Lease Sale 218, the last remaining Western Gulf Planning Area sale scheduled in the 2007-2012 Outer Continental Shelf (OCS) Oil and Natural Gas Leasing Program, encompasses 3,913 unleased blocks covering more than 21 million acres. The blocks are located from nine to about 250 miles offshore, in water depths ranging from 16 to more than 10,975 feet (5 to 3,346 meters). BOEM estimates the lease sale could result in the production of 222 to 423 million barrels of oil and 1.49 to 2.65 trillion cubic feet of natural gas.

The Final Notice of Sale (FNOS) gives the lease terms and economic conditions for this particular sale. It includes an increase in the minimum bid amount for blocks in water depths of 1,312 feet (400 meters) and greater from $37.50 to $100 per acre. The minimum bid amount for leases in the shallower water depths will remain at $25 per acre.
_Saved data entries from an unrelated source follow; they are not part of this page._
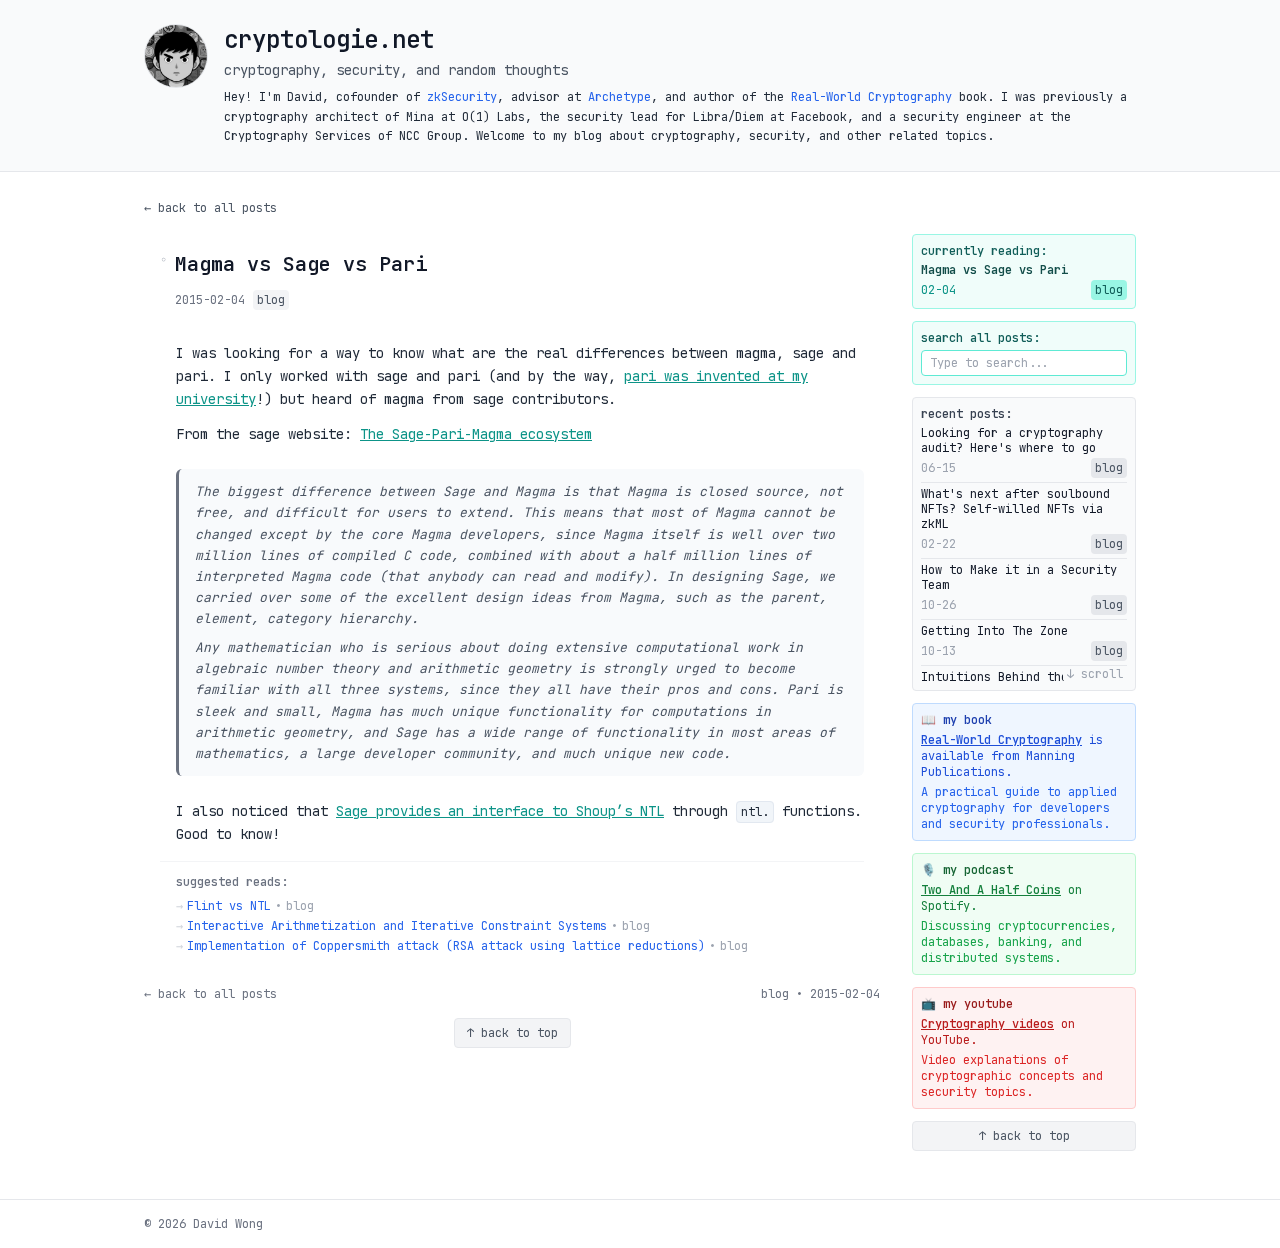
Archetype (619, 97)
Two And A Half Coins (991, 890)
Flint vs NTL (229, 906)
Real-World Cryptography (871, 97)
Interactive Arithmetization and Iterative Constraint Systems (397, 926)
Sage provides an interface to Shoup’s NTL (500, 811)
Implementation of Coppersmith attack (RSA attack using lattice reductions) (446, 946)
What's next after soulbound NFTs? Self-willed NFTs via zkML (1015, 509)
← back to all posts (210, 208)
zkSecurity (462, 97)
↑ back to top (512, 1033)
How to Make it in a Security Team (1019, 578)
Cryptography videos (987, 1024)
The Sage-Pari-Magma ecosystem (476, 434)
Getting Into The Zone (994, 631)
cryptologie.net (329, 39)
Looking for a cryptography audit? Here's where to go (1012, 441)
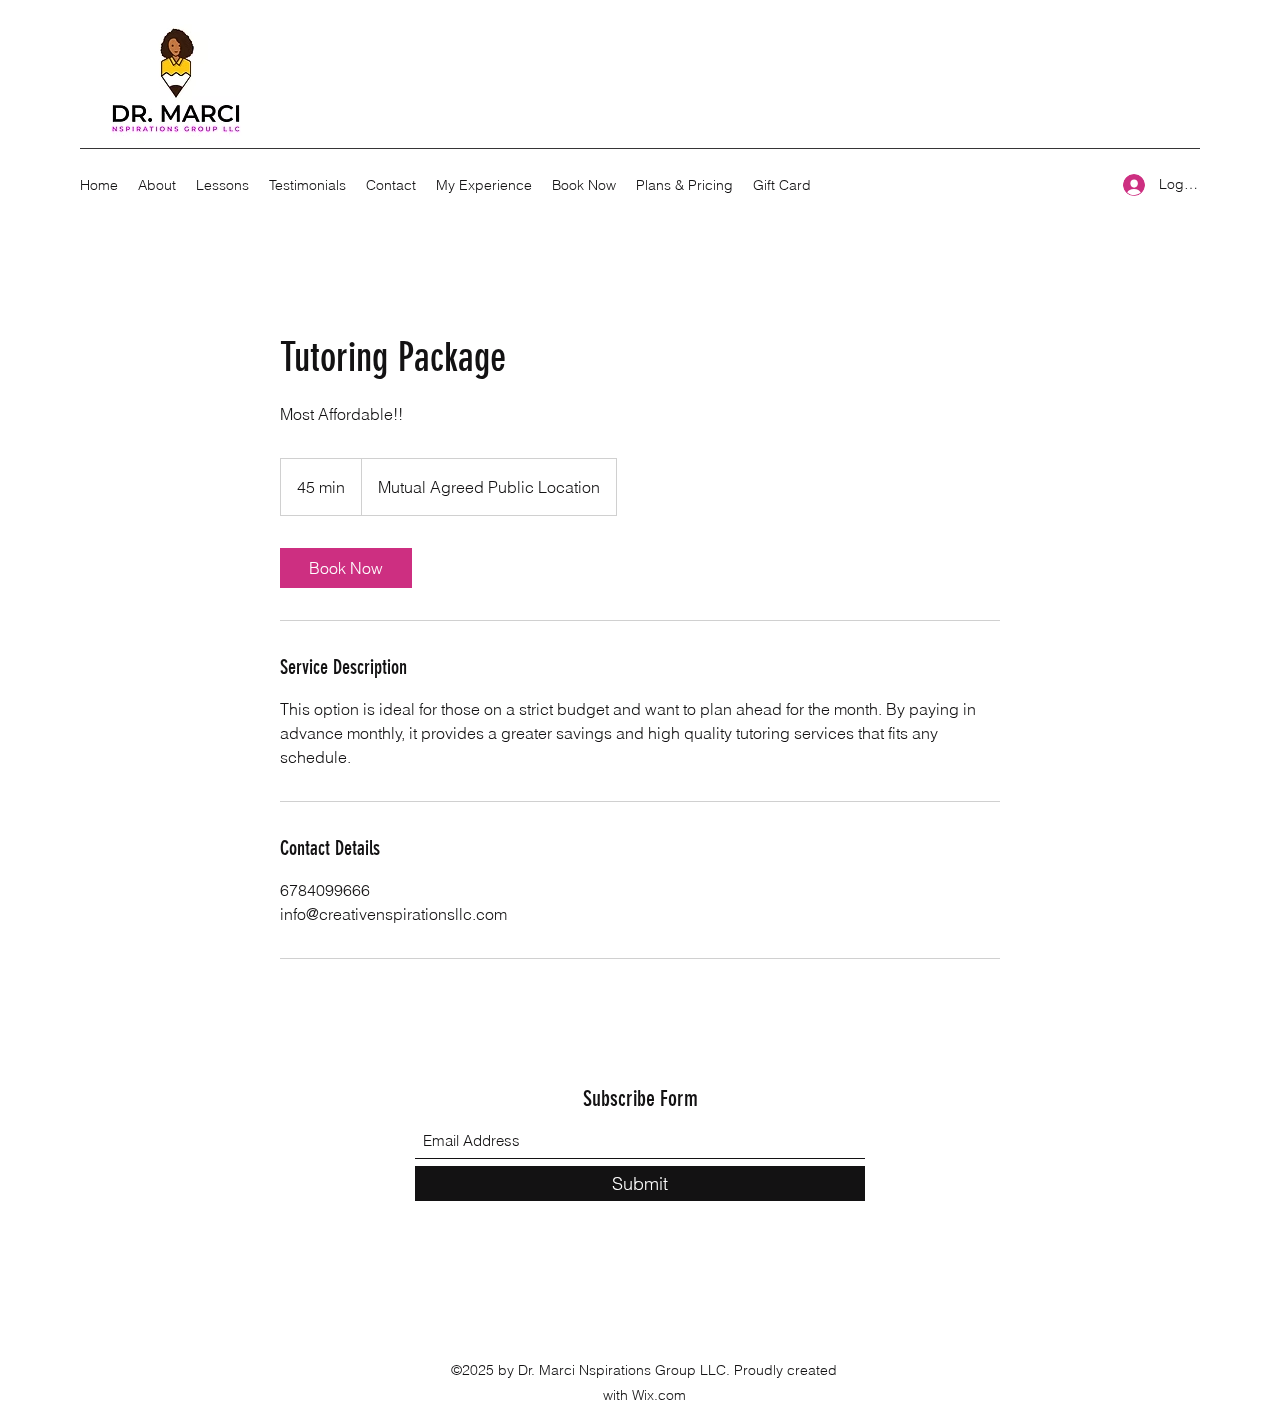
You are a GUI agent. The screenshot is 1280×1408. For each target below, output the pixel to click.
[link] (346, 568)
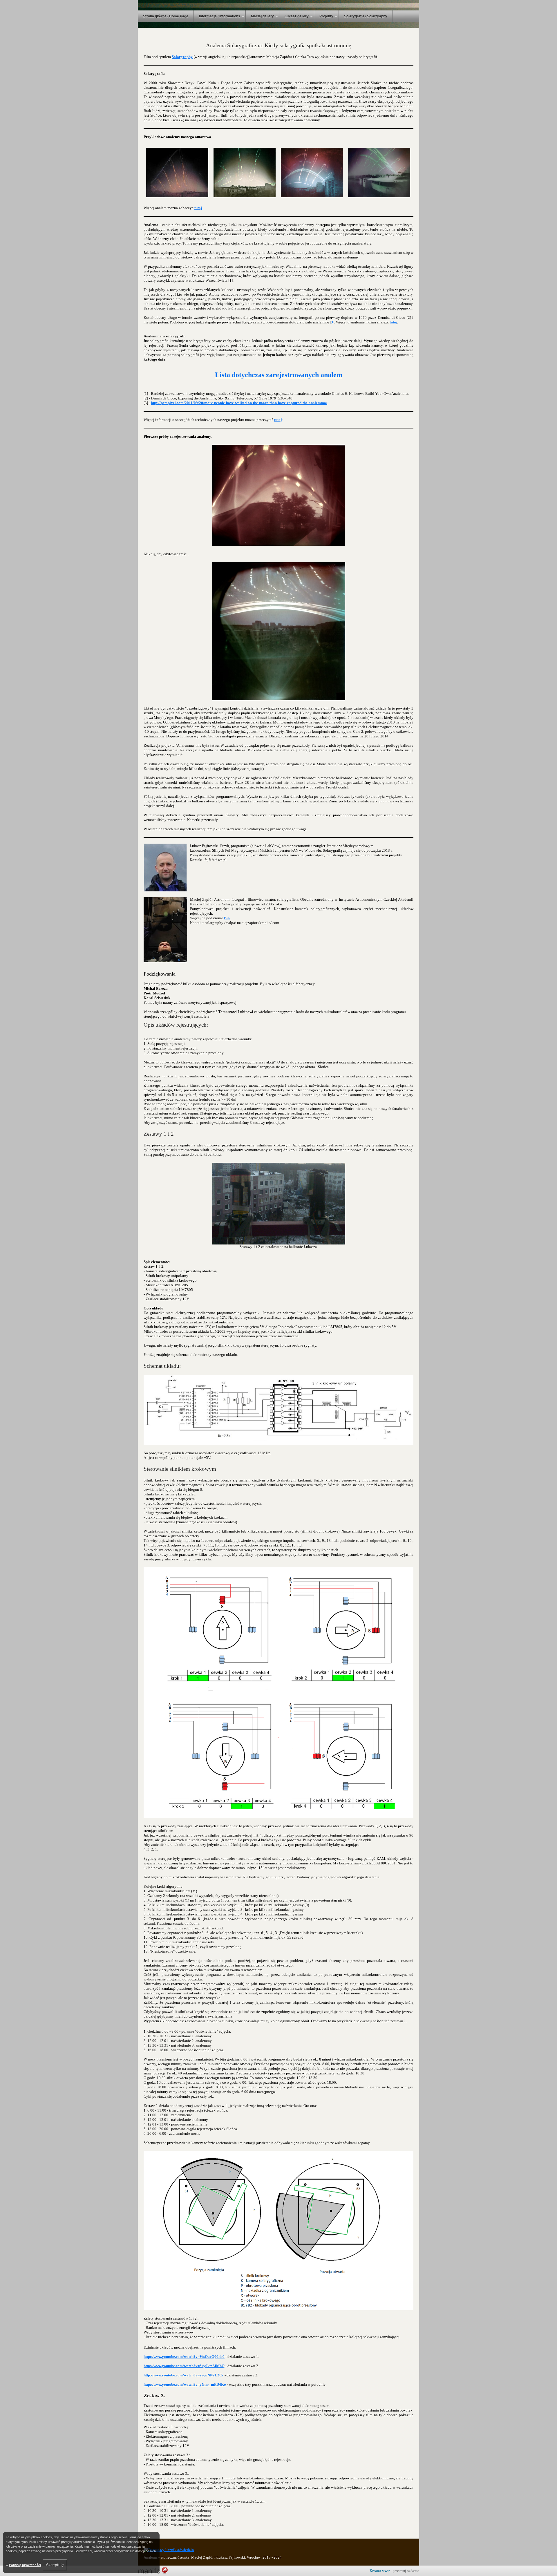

This change is based on a rigorous historical analysis of the last 15 years of lease sales in the Gulf of Mexico. The analysis, adjusted for energy prices at time of each sale, demonstrates that leases that received high bids of less than $100 per acre have experienced virtually no exploration and development activities. Raising the minimum bid will discourage companies from inventorying offshore acreage that they are unlikely to explore during the lease term.

All terms and conditions for Western Sale 218 are detailed in the FNOS information package, which is available at: http://boem.gov/Oil-and-Gas-Energy-Program/Leasing/Regional-Leasing/Gulf-of-Mexico-Region/Lease-Sales/218/Proposed-Notice-of-Sale-218-Package.aspx. Copies can also be requested from the Gulf of Mexico Region’s Public Information Unit at 1201 Elmwood Park Boulevard, New Orleans, LA 70123, or at 800-200-GULF (4853).